Governo prometeu aumento de 17,1% do investimento público em 2019. Foi de 4,9%

O investimento público voltou a contribuir em 2019 para a consolidação, ajudando o Estado a atingir um inédito excedente orçamental em democracia. O valor final ficou muito aquém do prometido.

Nem em ano eleitoral, no qual tende a haver tentações despesistas, o Governo executou o investimento público que tinha planeado. Os dados publicados esta quarta-feira pelo Instituto Nacional de Estatística (INE) mostram que continua a haver um desfasamento significativo entre o que é anunciado e o que é executado, levando a que esta rubrica contribua significativamente para a melhoria do saldo orçamental — pela primeira vez na democracia houve um excedente orçamental.

Esta diferença foi uma constante ao longo da última legislatura e 2019 não foi exceção. Vamos aos números: o investimento público executado atingiu os 3.980 milhões de euros no ano passado, mais 185 milhões de euros do que em 2018, o que representa uma subida de 4,9%.

Na proposta do OE2019, o Governo prometia uma subida de 17,1% para os 4.853 milhões de euros. Contudo, é de assinalar que a comparação direta é difícil de se fazer por diversos motivos, incluindo a mudança da base das contas nacionais feita em 2019 pelo INE — que pode estar, em certa medida, a influenciar estas comparações percentuais — e as revisões em baixa do próprio Governo face a anos anteriores que fazem com que a base de comparação não seja igual em momentos diferentes, mudando a magnitude das variações percentuais.

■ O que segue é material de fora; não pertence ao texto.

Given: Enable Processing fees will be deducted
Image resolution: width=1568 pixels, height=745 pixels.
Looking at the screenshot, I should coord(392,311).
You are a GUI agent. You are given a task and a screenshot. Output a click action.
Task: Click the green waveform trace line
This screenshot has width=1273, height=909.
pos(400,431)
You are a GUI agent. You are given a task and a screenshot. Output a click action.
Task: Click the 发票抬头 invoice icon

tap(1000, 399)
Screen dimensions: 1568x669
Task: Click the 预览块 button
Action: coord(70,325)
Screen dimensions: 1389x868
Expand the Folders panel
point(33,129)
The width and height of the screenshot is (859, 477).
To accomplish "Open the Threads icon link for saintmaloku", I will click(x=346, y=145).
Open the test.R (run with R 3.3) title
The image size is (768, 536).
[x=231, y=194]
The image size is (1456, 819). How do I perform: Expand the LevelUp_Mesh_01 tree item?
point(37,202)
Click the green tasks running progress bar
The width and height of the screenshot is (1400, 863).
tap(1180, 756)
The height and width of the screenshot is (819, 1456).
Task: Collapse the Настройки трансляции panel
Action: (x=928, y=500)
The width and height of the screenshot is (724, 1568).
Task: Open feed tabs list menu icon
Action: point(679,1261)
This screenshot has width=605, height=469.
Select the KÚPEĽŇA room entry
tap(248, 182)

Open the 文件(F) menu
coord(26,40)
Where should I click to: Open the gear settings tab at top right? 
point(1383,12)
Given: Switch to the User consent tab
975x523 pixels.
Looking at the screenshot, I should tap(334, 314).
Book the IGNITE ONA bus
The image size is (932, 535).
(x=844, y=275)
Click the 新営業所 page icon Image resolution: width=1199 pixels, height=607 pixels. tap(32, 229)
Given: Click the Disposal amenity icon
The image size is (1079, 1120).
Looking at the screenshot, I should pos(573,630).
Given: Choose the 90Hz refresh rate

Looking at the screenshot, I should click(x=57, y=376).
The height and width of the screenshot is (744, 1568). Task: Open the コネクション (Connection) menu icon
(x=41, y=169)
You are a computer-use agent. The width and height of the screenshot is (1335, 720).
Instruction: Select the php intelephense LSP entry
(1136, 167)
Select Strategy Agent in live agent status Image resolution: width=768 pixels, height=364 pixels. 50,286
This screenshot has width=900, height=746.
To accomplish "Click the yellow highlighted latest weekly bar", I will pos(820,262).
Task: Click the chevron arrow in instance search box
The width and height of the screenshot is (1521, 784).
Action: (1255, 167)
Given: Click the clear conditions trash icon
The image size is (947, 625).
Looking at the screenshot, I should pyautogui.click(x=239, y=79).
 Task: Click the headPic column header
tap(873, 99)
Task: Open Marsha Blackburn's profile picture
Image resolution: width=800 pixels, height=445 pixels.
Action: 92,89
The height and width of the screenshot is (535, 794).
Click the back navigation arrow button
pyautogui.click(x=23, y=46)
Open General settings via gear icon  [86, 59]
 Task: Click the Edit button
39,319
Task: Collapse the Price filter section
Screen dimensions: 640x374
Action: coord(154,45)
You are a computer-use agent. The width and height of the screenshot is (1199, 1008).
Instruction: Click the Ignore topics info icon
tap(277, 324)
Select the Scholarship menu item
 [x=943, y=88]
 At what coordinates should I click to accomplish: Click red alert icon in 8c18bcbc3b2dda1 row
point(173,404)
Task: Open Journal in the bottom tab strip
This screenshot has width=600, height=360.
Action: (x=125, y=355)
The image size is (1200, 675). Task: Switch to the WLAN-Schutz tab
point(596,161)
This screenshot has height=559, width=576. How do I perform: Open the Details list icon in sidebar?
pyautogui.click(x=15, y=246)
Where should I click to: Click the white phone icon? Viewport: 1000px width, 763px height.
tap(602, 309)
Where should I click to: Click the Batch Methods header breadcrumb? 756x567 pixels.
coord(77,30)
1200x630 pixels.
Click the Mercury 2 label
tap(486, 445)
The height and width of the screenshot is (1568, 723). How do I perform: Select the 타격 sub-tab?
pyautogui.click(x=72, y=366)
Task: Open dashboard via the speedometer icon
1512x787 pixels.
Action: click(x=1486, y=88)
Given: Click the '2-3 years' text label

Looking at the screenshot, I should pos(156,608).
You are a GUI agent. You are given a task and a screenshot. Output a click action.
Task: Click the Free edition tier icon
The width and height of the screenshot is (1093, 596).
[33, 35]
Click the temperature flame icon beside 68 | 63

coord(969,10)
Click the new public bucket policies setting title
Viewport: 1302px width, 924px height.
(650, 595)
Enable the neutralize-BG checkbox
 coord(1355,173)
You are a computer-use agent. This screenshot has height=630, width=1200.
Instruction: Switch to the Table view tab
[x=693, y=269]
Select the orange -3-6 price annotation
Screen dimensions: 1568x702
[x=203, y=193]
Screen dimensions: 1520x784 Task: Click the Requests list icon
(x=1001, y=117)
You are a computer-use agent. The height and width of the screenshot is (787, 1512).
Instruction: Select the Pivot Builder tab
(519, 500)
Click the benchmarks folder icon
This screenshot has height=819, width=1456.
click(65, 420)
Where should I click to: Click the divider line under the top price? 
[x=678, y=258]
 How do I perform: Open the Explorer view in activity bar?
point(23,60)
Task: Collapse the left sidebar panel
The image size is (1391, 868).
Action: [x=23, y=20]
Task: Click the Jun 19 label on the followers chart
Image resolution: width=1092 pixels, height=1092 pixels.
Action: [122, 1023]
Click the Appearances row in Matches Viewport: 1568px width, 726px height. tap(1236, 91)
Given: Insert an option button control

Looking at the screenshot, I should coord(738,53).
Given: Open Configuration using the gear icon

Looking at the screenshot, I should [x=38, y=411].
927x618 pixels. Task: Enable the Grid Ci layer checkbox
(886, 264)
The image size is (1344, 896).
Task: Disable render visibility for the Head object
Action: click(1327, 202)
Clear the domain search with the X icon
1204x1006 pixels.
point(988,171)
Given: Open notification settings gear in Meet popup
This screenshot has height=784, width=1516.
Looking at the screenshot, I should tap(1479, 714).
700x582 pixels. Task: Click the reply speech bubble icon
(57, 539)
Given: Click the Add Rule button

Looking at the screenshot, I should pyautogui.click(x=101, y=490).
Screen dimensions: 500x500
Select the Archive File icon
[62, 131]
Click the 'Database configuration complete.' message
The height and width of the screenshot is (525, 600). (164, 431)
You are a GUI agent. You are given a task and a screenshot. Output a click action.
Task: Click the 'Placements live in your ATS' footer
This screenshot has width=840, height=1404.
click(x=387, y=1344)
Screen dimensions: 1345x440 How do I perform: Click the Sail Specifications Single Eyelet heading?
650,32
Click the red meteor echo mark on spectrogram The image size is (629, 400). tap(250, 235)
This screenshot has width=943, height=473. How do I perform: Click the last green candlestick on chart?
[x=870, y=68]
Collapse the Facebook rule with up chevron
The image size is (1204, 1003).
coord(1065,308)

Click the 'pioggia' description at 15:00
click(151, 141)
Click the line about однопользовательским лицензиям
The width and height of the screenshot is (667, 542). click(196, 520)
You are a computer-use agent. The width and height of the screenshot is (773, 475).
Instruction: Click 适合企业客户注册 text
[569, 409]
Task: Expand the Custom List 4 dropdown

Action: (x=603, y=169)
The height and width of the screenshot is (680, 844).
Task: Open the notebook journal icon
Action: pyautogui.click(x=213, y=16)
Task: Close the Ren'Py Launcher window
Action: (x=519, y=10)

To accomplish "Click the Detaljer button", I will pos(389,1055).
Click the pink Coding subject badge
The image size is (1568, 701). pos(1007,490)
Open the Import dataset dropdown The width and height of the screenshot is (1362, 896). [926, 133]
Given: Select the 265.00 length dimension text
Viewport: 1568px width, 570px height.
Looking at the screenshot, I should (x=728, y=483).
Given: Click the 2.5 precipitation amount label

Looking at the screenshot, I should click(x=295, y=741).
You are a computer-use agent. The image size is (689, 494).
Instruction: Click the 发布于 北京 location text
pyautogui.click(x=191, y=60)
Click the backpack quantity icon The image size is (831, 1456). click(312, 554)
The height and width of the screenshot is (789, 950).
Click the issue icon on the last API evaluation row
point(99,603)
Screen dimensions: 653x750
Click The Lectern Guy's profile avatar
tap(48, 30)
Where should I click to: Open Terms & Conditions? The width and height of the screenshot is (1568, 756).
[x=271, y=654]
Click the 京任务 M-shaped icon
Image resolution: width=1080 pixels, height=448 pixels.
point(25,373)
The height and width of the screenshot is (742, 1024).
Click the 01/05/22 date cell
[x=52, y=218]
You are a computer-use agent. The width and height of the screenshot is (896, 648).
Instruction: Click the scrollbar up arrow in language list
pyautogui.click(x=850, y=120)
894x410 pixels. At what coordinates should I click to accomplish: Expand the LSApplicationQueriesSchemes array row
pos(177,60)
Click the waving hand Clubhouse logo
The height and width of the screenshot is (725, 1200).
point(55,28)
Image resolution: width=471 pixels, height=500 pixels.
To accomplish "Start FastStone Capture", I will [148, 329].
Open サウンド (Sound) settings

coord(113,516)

No entanto, chega-se à mesma conclusão quando se comparam os dados finais com a proposta do OE2020 (apresentada após a mudança da base das contas nacionais), que foi entregue já muito perto do final do ano, permitindo uma estimativa mais próxima da realidade. O investimento público de 2019 continua a não chegar à meta, que foi revista em baixa nesse documento para uma variação de 9% (mais 344 milhões de euros) para os 4.168 milhões de euros.

Mudando a ótica de análise, também no peso do investimento público no PIB, uma medida que permite comparar anos diferentes, este indicador também não chega à meta proposta pelo Governo. Em vez de subir para 2,3% do PIB como proposto no OE2019, o aumento do investimento público apenas permitiu manter o rácio já alcançado em 2018 de 1,9%.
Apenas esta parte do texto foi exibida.